Quantum Chromodynamics (QCD) is the quantum theory 
of interacting quarks and gluons. It should explain the 
physics of strong force from low to high energies. Due to 
asymptotic freedom of quarks at high energies [1], it is 
possible to carry out perturbative calculations in QCD and 
thus succeeding in explaining a range of phenomena. At low 
energies quarks are confined within hadrons [1] and the 
coupling between them is strong. This requires non- 
perturbative calculations. The direct approach is known to 
be the lattice approach.
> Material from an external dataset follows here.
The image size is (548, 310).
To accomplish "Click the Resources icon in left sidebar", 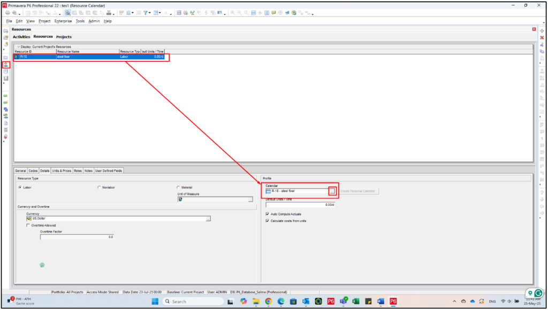I will 6,65.
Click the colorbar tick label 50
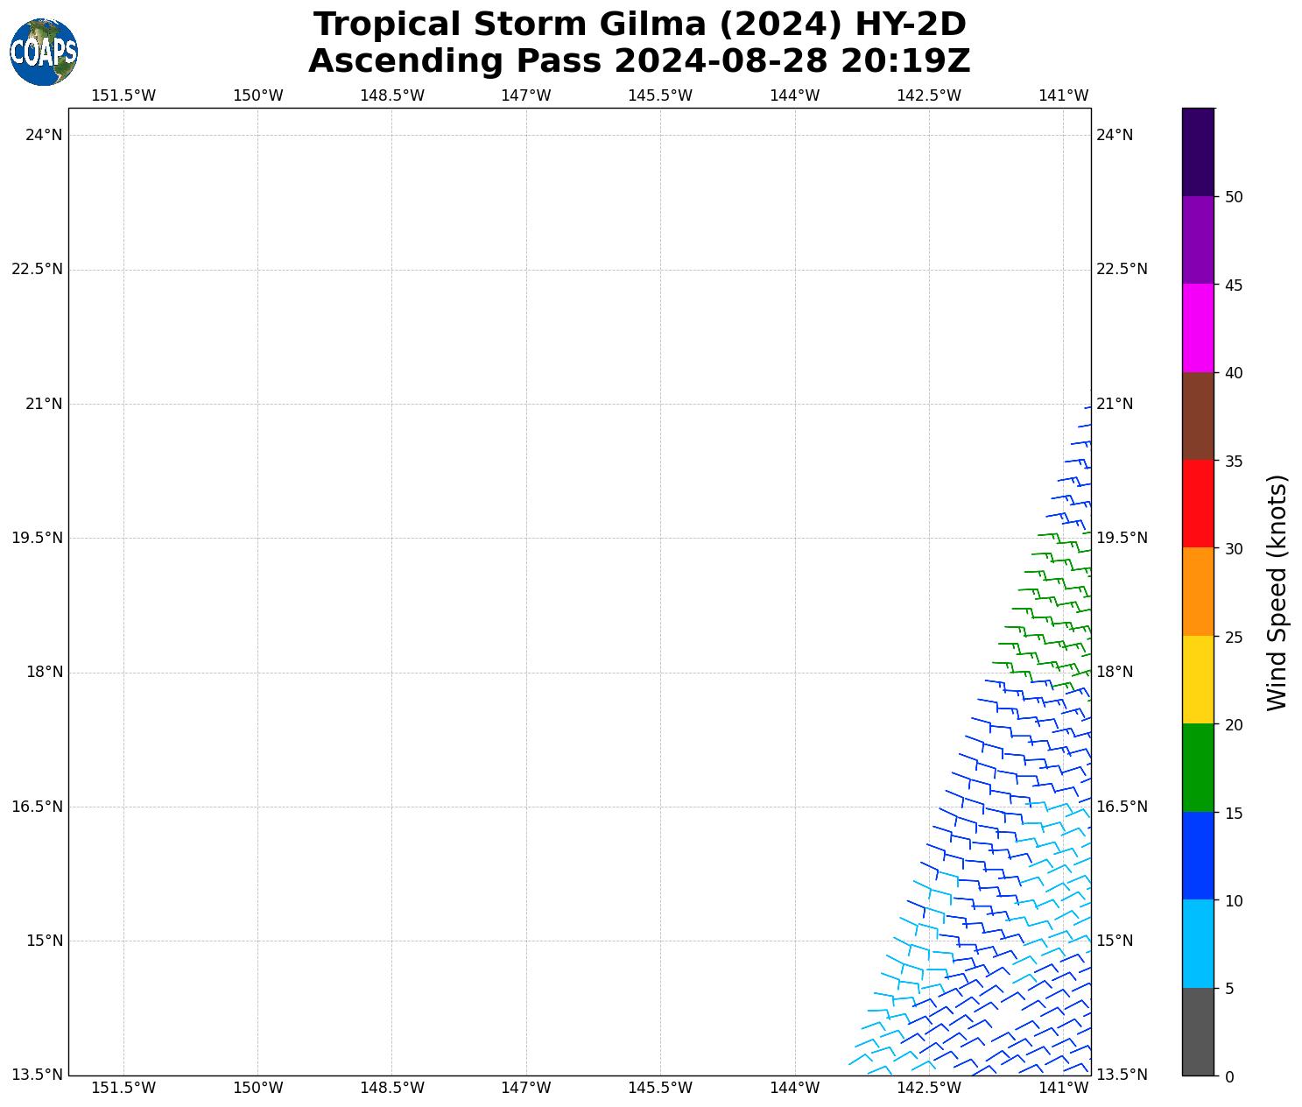This screenshot has height=1107, width=1302. coord(1234,197)
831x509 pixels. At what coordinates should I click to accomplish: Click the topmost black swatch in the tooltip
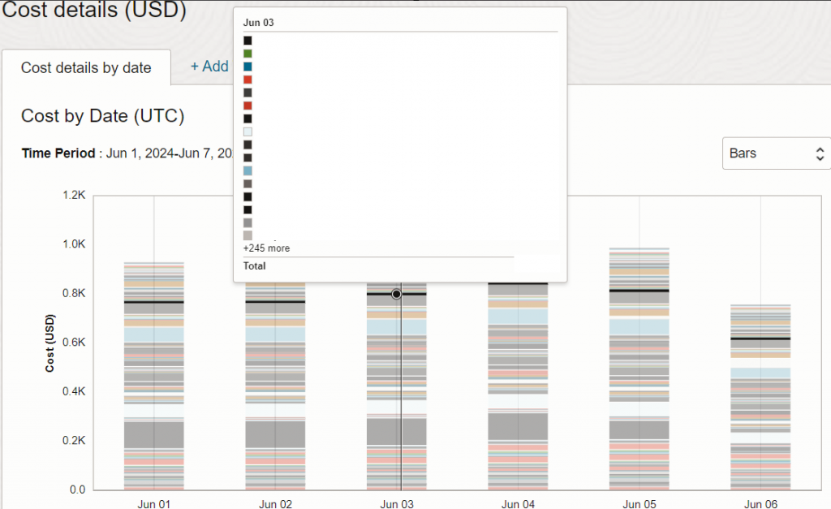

The lattice regularization of gauge 
theories was proposed by [Wilson 1974]. It defines the 
theory in an Euclidean 4-dimensional finite and regular 



lattice with periodic boundary conditions. 

Lattice regularization of chiral fermions is an important 
development of the theory of elementary particles. After 
many years of research in lattice QCD, it was possible to 
formulate QCD with chiral fermions on the lattice. There are 
two chiral formulations: a) domain wall fermions [2, 3] and 
b) overlap fermions [4, 5], which are closely related [6]. In 
particular, the truncated overlap variant of domain wall 
fermions [7] can be shown to be equivalent to overlap 
fermions in four dimensions at any lattice spacing [8]. 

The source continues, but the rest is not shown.